:: DATOS DE TRABAJO ::

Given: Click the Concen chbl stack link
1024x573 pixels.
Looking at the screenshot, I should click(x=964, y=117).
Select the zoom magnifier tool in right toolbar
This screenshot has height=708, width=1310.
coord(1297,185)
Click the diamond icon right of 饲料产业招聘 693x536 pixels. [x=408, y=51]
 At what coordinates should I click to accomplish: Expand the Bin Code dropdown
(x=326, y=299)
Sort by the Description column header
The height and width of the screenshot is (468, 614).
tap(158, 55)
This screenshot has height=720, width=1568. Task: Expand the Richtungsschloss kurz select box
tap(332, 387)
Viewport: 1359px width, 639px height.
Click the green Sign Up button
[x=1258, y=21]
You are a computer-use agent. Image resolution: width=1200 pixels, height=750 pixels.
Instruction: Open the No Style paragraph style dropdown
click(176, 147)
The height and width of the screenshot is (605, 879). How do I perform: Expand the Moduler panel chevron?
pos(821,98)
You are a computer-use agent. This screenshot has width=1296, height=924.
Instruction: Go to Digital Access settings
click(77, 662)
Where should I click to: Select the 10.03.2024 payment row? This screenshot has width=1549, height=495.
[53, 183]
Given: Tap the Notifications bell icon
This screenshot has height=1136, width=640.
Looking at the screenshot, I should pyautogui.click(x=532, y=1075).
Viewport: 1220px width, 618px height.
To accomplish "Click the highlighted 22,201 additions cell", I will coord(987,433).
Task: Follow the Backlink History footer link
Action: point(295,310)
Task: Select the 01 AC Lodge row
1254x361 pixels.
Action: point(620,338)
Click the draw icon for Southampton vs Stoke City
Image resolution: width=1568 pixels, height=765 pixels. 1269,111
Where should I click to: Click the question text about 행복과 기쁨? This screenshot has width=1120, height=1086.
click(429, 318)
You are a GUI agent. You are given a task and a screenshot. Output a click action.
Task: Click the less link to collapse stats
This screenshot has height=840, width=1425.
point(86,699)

:::

_INSTRUCCIONES_
Copia todas las líneas de arriba sin cambiar nada.

_RESPUESTA_
Given: Click the Concen chbl stack link
1024x573 pixels.
Looking at the screenshot, I should click(x=964, y=117).
Select the zoom magnifier tool in right toolbar
This screenshot has height=708, width=1310.
coord(1297,185)
Click the diamond icon right of 饲料产业招聘 693x536 pixels. [x=408, y=51]
 At what coordinates should I click to accomplish: Expand the Bin Code dropdown
(x=326, y=299)
Sort by the Description column header
The height and width of the screenshot is (468, 614).
tap(158, 55)
This screenshot has height=720, width=1568. Task: Expand the Richtungsschloss kurz select box
tap(332, 387)
Viewport: 1359px width, 639px height.
Click the green Sign Up button
[x=1258, y=21]
You are a computer-use agent. Image resolution: width=1200 pixels, height=750 pixels.
Instruction: Open the No Style paragraph style dropdown
click(176, 147)
The height and width of the screenshot is (605, 879). How do I perform: Expand the Moduler panel chevron?
pos(821,98)
You are a computer-use agent. This screenshot has width=1296, height=924.
Instruction: Go to Digital Access settings
click(77, 662)
Where should I click to: Select the 10.03.2024 payment row? This screenshot has width=1549, height=495.
[53, 183]
Given: Tap the Notifications bell icon
This screenshot has height=1136, width=640.
Looking at the screenshot, I should pyautogui.click(x=532, y=1075).
Viewport: 1220px width, 618px height.
To accomplish "Click the highlighted 22,201 additions cell", I will coord(987,433).
Task: Follow the Backlink History footer link
Action: point(295,310)
Task: Select the 01 AC Lodge row
1254x361 pixels.
Action: point(620,338)
Click the draw icon for Southampton vs Stoke City
Image resolution: width=1568 pixels, height=765 pixels. 1269,111
Where should I click to: Click the question text about 행복과 기쁨? This screenshot has width=1120, height=1086.
click(429, 318)
You are a GUI agent. You are given a task and a screenshot. Output a click action.
Task: Click the less link to collapse stats
This screenshot has height=840, width=1425.
point(86,699)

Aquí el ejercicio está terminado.